From the entries, return every line where the string "Mine" shows up.

─── RECORDS

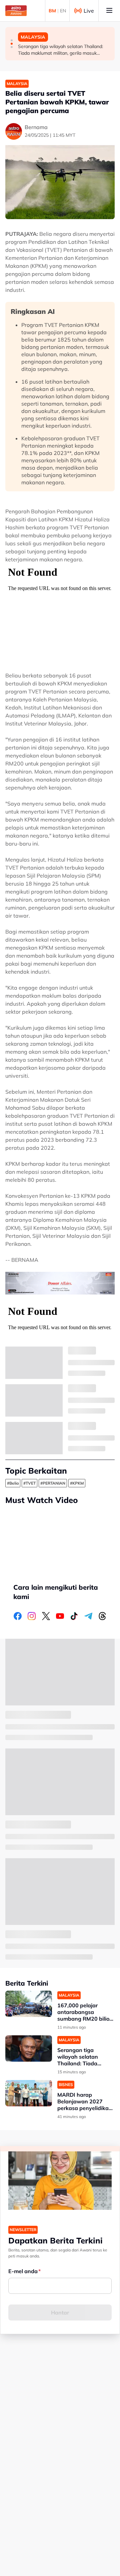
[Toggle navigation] (109, 10)
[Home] (16, 10)
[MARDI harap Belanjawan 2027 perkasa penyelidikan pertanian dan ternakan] (28, 2093)
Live (89, 10)
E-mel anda (23, 2271)
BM (52, 11)
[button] (12, 40)
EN (63, 11)
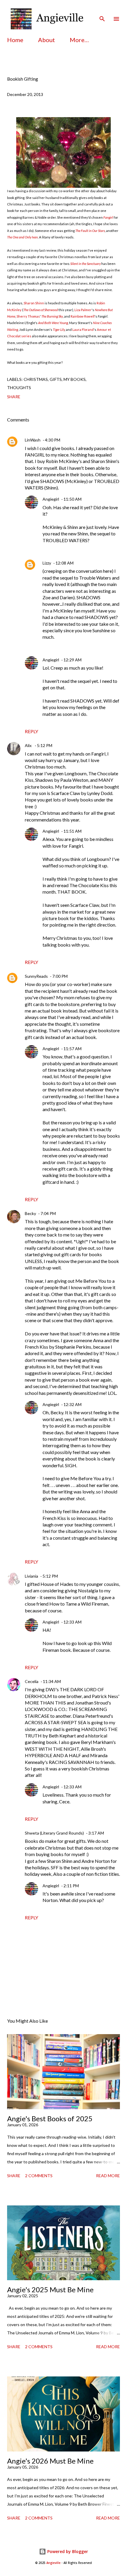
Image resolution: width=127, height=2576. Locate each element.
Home (15, 39)
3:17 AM (96, 1832)
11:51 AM (73, 831)
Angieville (53, 2563)
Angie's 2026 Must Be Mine (50, 2461)
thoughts (19, 387)
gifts (56, 379)
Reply (31, 731)
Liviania (31, 1576)
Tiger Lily (59, 329)
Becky (30, 1213)
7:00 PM (60, 976)
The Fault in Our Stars (90, 231)
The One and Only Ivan (22, 237)
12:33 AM (73, 1621)
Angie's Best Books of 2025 (49, 2118)
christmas (36, 379)
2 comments (39, 2175)
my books (75, 379)
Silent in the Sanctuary (85, 263)
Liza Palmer (83, 310)
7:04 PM (48, 1213)
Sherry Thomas (28, 316)
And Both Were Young (53, 323)
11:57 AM (73, 1048)
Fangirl (108, 217)
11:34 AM (52, 1681)
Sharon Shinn (34, 303)
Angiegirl (51, 499)
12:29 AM (73, 659)
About (46, 39)
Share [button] (13, 396)
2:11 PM (71, 1885)
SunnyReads (36, 976)
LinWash (32, 439)
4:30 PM (52, 439)
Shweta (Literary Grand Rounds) (54, 1832)
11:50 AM (73, 499)
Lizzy (47, 562)
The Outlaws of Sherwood (40, 310)
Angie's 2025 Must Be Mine (50, 2289)
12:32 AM (73, 1404)
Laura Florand (83, 329)
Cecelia (31, 1681)
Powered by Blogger (67, 2551)
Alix (28, 745)
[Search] (102, 10)
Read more (108, 2175)
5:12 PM (44, 745)
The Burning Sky (52, 316)
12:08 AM (65, 562)
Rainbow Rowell (83, 316)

──────

### RESULT OF THIS TASK
Angie's 2026 Must Be Mine (50, 2461)
Angie's 2025 Must Be Mine (50, 2289)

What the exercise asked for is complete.